高市早苗政権が発足して2カ月が過ぎた。「保守」とみなされる高市政権の支持率は、昨年12月下旬の各種世論調査でおおむね7割程度と高水準を維持しており、国内の保守派の多くもこれを歓迎している。ただ、正論2月号では、京都大名誉教授の佐伯啓思氏が、今日の「保守主義を公言する政治家が圧倒的な支持率でもって首相になる時代」を、「これほど『保守主義』にとって危険な時代はない」と警鐘を鳴らしている。
佐伯氏が危惧するのは、保守主義とは何か、その観念の〝漂流〟だ。もともと近代の革新思想への対抗で生まれた保守主義は、「あくまで近代社会における批判的思想であり、いわば反体制的な思想」であるはずだが、現代日本では全く異なる文脈で使われている。高市政権が注力する経済活性化や安全保障環境の悪化に伴う防衛政策の強化などは、そもそも「『保守』であろうと『リベラル』であろうと当然の政策課題」なのであり、「保守政権」固有の課題ではない―。
こう指摘する佐伯氏は、現代日本にとって、保守主義とは何かを考察する。

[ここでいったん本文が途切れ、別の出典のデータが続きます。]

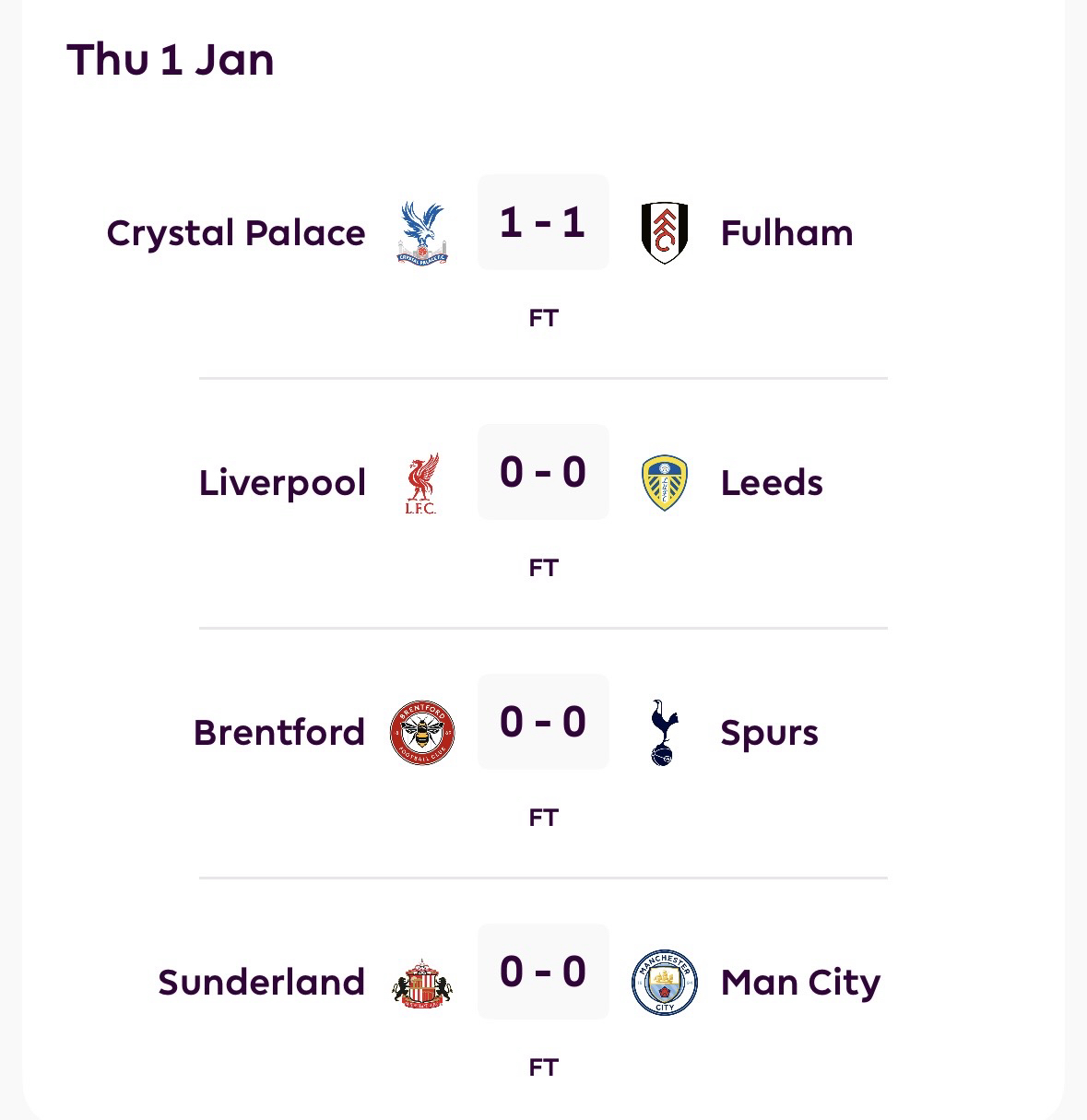Select the Manchester City badge
The height and width of the screenshot is (1120, 1087).
[x=664, y=983]
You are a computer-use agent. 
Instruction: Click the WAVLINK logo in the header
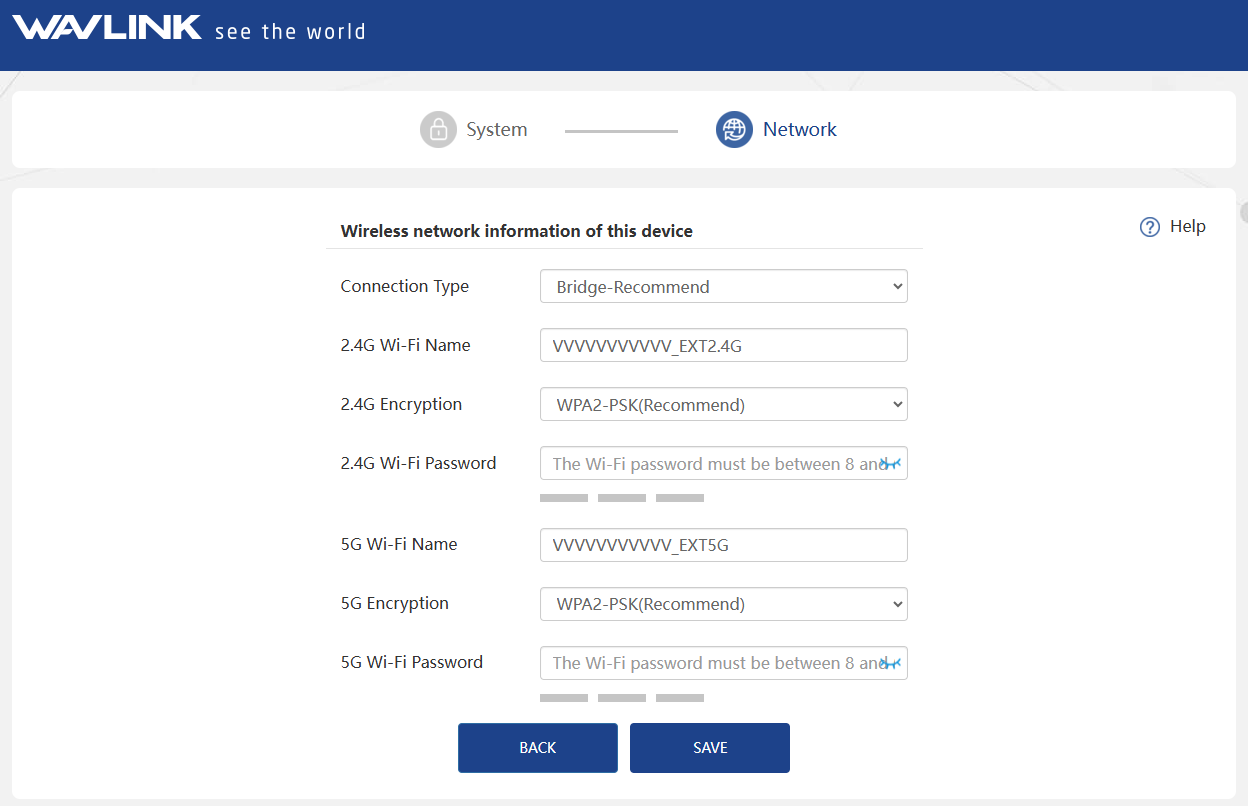[x=108, y=28]
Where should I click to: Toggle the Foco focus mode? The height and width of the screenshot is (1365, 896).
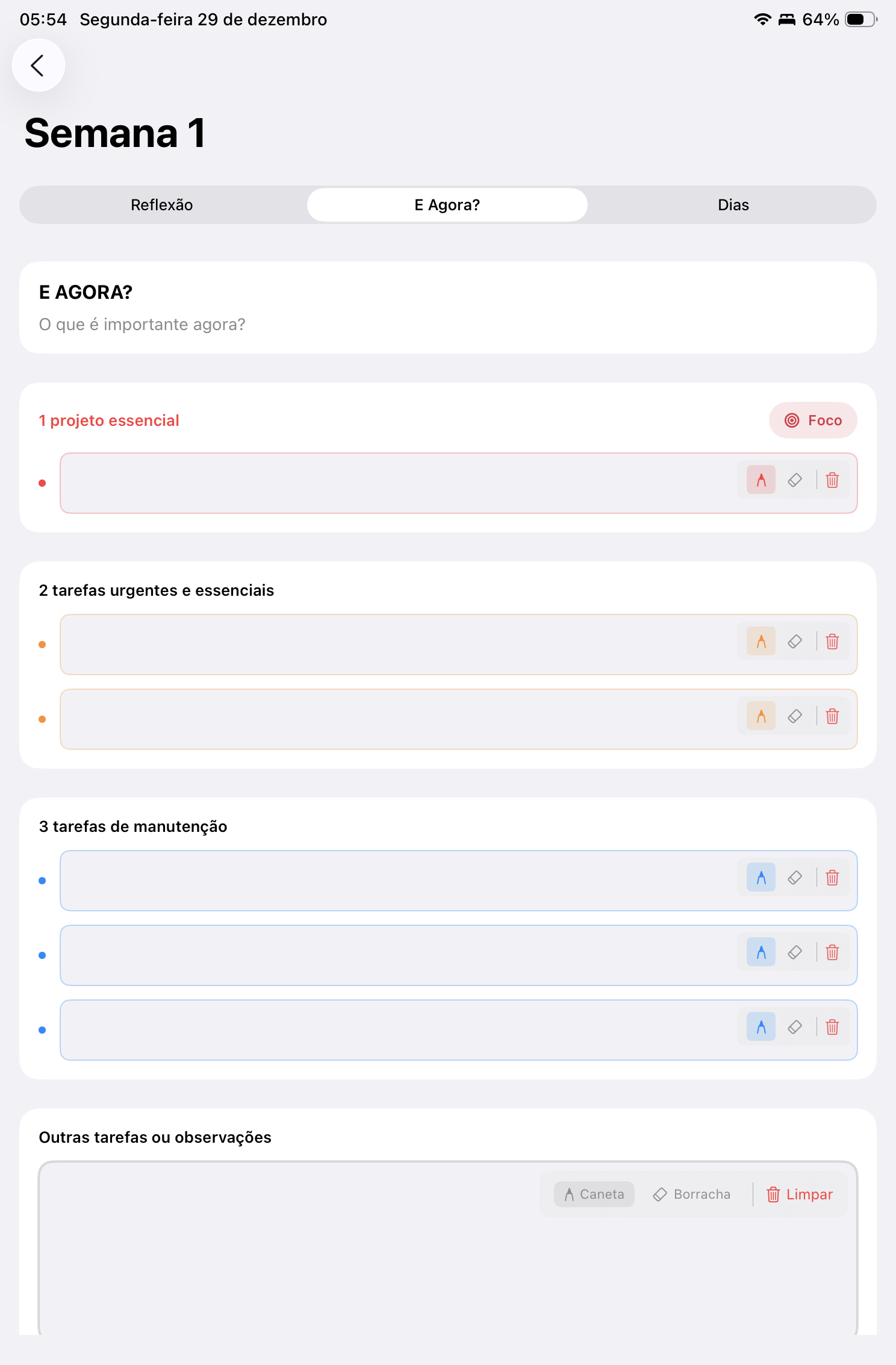pyautogui.click(x=813, y=420)
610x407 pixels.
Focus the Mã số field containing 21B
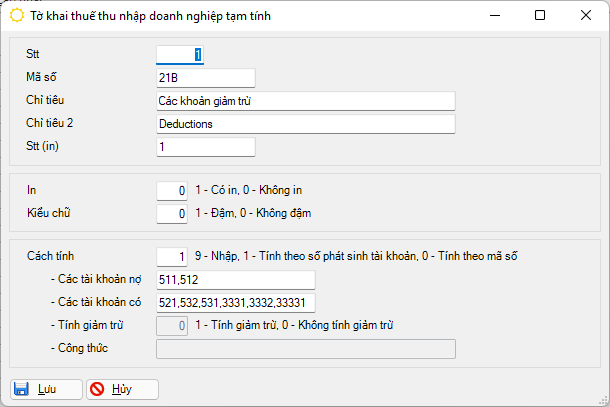click(x=206, y=78)
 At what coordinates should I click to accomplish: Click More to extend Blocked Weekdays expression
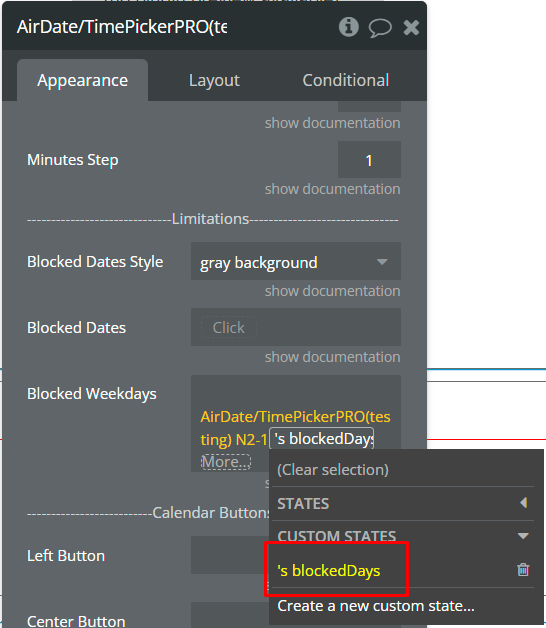(226, 462)
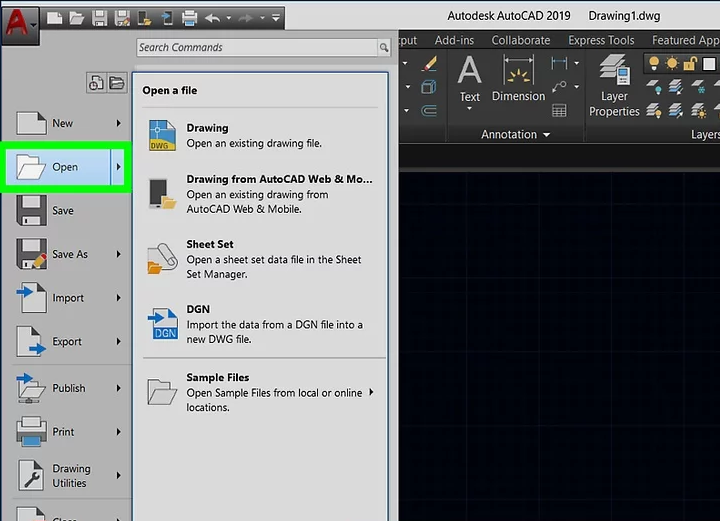Insert a table using the Table icon
The width and height of the screenshot is (720, 521).
(560, 110)
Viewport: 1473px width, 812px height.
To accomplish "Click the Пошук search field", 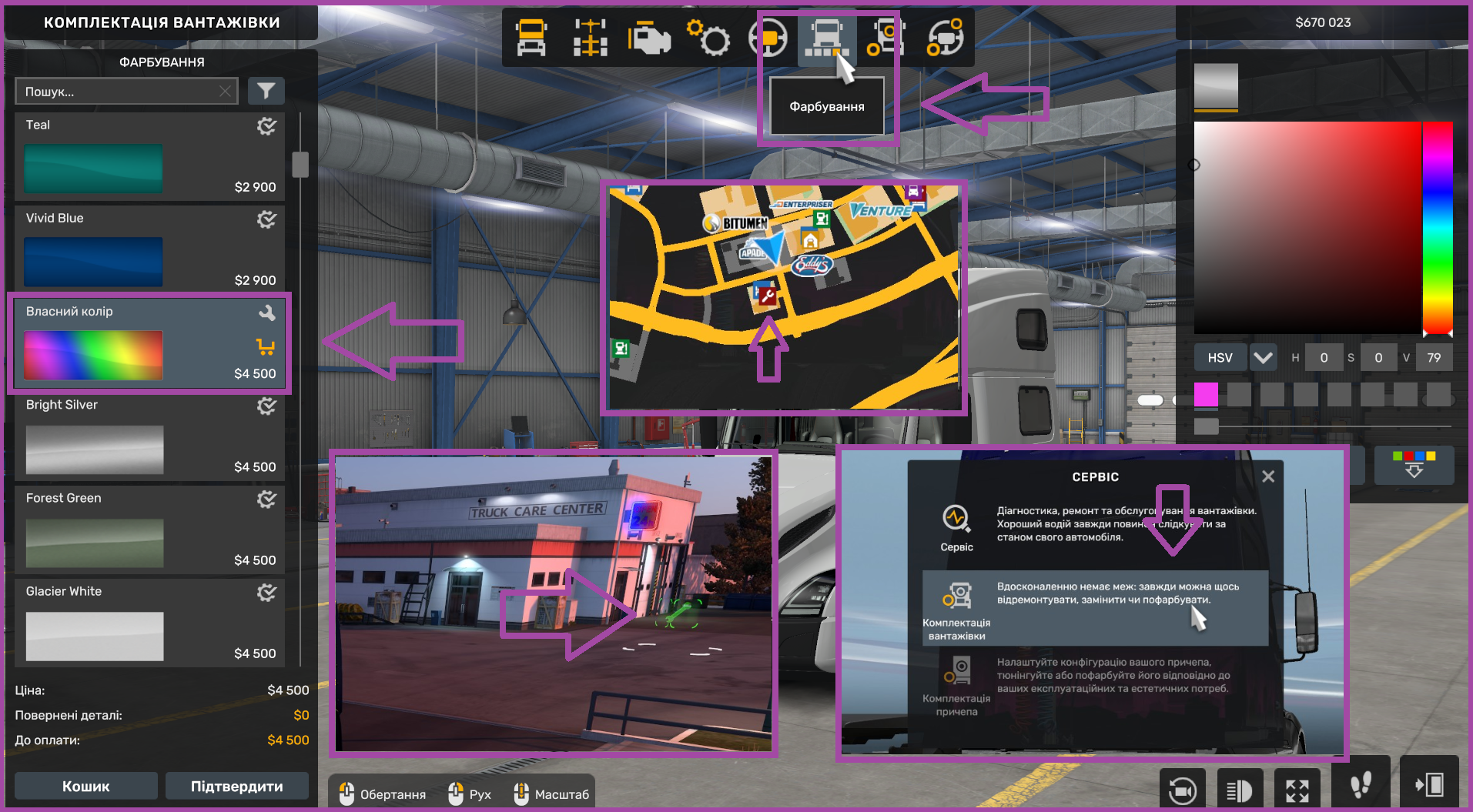I will (x=119, y=92).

保守主義を論じる際に、しばしば18世紀の英国で活躍した政治思想家、エドマンド・バークが引き合いに出されるが、バークのフランス革命批判はあくまで当時の英国流の「自由や平等」の考え方、「貴族性と宗教的心情」に基づくものであって、普遍性を持つ保守主義とはいえない、というのが佐伯氏の考えだ。だとすれば、日本流の保守主義とは何なのか。